Seven years after 'retiring' from catwalk shows, the model's appearance at Paris fashion week proves her enduring appeal
There's only one thing the world loves more than a beautiful girl, and that's a beautiful girl who's a little bit bad. Therein lies the secret of the enduring appeal of Kate Moss. Louis Vuitton's show had plenty of talking points – waitresses in French maid regalia serving vodka shots despite the 10am start time, models with wrists cuffed by crystal links – but the moment Kate Moss sashayed across the room in hotpants and high heels, puffing on a cigarette, there was no longer any doubt who the star of this show was.
Fashion is a global industry built around the belief that our heart's desire changes several times a year. But somehow Moss has found traction, in this world obsessed with the new. Since she officially retired from the catwalk in 2004, Moss had made two appearances, one for a collection designed by a friend and the other for a charity show, before this one. In those seven years, dozens of models have been crowned and feted as the Next Big Thing, and tossed aside two seasons later, but fashion never seems to fall out of love with Kate Moss.
Marc Jacobs said Kate's appearance on his catwalk represented the idea "that the women in this show were all characters, not just anonymous girls". When Tom Ford had Beyoncé and Julianne Moore walk in his New York fashion show last year, he said that women who are "beloved" in the public eye gave emotional impact to the show. By dressing women who intrigue us, designers lure us into engaging with the clothes.
Many women who retain the interest of the magazine-buying public over a long period do so by constant reinvention, as Madonna and Victoria Beckham have done. Kate Moss is different; her personal style has changed little in two decades. Instead, she piques interest with episodes of bad behaviour – most notably the cocaine scandal of 2005, but in 2011 smoking in public is borderline transgressive – and seldom speaks in public.

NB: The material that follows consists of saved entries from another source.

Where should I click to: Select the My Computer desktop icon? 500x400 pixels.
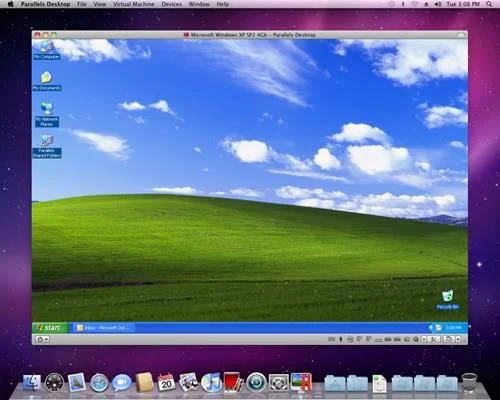click(x=47, y=50)
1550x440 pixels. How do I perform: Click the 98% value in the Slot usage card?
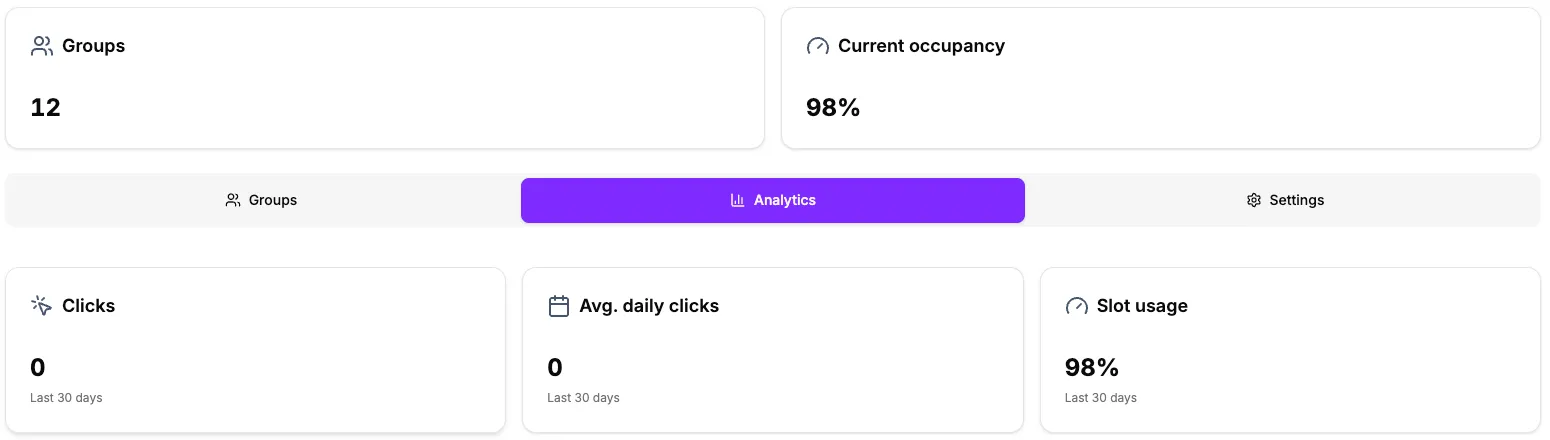pyautogui.click(x=1091, y=368)
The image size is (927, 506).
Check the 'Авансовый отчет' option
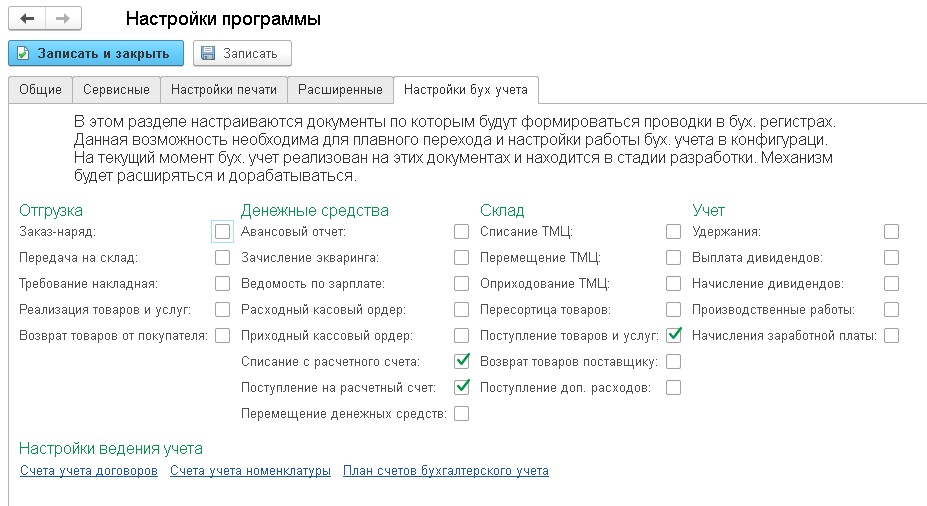[x=461, y=232]
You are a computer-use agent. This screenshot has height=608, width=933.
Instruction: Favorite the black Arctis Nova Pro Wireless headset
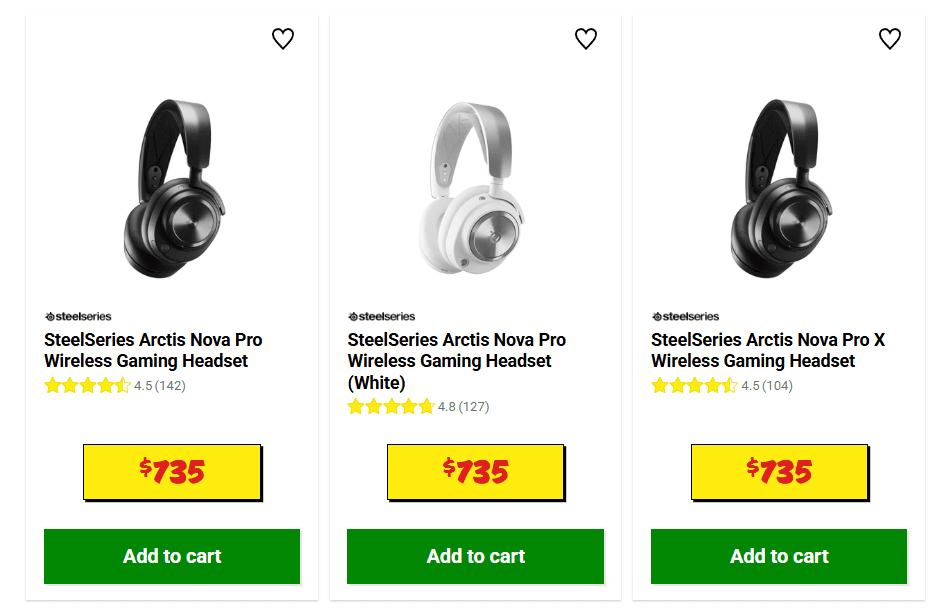[283, 39]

Her silence lends her an almost old-fashioned mystique. But more than that, it gives the impression of someone who is quite uninterested in making the world love her. In a world of celebrities desperate to be loved, she is never needy. Of course, we adore her for it. Shocking as it may be, Cocaine Kate is on her way to becoming a national treasure. And the thrilling part is, she probably couldn't care less.